With my project I'm examining the ways people use television and other potentially passive screen media. I don't mean to make cinema wholly distinct but for the purposes of my project any screen media in mass home and personal consumption I'm basically classifying under television. Cinema is defined not just by what you watch but how and where you see it, it's an active process to go out and see it. This idea doesn't extend to interactive media such as use of the internet and games either, purely for media where there's an already existing line of thought surrounding our passive or engaged status as an audiance. There is of course a existing perspective of what screen media can do, Alfred Hitchcock said "Watching a well-made film we don't sit by as spectators, we participate".
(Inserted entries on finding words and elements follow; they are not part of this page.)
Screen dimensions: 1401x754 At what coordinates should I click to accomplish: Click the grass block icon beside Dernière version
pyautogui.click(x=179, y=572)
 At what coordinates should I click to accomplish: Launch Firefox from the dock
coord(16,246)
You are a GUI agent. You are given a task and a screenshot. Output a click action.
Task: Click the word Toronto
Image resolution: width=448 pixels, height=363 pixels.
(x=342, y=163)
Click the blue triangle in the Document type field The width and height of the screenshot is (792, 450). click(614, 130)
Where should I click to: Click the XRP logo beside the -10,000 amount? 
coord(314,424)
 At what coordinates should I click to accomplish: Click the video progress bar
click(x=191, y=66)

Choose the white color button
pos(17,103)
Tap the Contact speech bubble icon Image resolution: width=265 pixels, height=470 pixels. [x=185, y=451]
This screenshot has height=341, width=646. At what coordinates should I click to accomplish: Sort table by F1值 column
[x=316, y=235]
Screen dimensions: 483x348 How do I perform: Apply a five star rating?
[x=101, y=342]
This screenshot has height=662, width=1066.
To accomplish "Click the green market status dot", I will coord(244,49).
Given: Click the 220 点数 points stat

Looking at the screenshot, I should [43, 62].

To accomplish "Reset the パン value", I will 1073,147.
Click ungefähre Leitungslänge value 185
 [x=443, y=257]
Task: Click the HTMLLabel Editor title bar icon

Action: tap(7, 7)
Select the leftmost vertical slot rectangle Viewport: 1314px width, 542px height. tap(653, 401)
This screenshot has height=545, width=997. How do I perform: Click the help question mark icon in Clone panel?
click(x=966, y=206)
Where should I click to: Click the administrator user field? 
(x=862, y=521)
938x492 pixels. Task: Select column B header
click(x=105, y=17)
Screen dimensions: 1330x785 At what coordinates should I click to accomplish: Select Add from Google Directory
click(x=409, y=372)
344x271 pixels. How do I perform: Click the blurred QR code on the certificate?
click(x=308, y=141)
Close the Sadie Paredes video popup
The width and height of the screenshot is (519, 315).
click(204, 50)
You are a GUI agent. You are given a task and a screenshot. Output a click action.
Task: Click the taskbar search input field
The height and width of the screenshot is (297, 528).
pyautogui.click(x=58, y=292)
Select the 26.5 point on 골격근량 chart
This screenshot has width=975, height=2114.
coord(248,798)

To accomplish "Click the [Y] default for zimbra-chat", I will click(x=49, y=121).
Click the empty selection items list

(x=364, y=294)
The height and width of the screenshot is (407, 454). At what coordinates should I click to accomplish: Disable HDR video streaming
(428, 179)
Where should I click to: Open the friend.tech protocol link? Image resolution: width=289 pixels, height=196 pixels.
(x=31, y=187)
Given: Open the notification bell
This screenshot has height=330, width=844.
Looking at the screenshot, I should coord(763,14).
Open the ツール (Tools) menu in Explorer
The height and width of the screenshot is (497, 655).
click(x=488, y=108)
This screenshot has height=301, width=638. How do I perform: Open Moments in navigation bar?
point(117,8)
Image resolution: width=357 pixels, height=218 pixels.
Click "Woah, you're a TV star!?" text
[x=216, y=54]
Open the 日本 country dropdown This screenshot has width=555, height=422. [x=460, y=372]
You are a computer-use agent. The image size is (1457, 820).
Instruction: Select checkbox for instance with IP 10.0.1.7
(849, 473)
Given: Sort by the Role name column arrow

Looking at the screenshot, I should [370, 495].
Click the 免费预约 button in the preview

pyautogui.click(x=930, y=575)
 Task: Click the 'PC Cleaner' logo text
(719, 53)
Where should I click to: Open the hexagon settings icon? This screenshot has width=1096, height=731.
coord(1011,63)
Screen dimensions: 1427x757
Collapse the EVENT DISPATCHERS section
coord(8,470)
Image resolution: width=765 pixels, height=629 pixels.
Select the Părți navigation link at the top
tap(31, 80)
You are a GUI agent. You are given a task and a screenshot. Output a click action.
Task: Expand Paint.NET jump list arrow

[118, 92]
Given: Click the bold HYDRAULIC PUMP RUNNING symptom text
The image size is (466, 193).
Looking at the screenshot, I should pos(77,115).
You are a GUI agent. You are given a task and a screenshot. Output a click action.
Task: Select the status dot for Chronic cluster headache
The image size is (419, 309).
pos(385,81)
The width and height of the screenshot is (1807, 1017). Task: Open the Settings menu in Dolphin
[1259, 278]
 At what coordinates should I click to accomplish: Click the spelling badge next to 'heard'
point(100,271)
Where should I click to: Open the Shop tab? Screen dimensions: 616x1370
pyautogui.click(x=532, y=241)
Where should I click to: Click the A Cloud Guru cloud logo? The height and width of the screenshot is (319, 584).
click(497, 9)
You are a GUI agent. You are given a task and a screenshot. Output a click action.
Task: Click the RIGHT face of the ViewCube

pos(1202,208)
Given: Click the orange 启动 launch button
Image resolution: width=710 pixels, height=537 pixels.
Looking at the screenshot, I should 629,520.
To explore this I turned to the use of the gaze and Laura Mulvey's exploration of Freud's ideas around Scopophilia. Mulvey's focus is on both the temporary loss of ego as watching the screen causes the viewer to forget themselves, as well as the pleasure derived from watching others. I'm looking to examine how on screen viewers also lose themselves in the act of watching and gain pleasure from it. The act of losing yourself both embeds you as active in relation to the narratives presented and also potentially removes you from active critical judgment, it removes your distance from what you are watching by substituting pleasure. Is the active/passive debate as simple as we think?
As time has passed we've seen the benefits of this participation, as films and television play an important part in inspiring their own evolution, but in doing so build on each other instead of reality. References to classic cinema aren't just small in-jokes like a Charleton Heston movie playing in the background of 2011's Planet of the Apes, they're inherent to the way modern film and television occur. Even cutting edge television like Community or Black Mirror makes use of references both explicitly in the script and through aspects such as casting choices or style. Modern screen culture is essentially almost entirely self-referential, and the result is what Baudrillard referred to as hyperreality.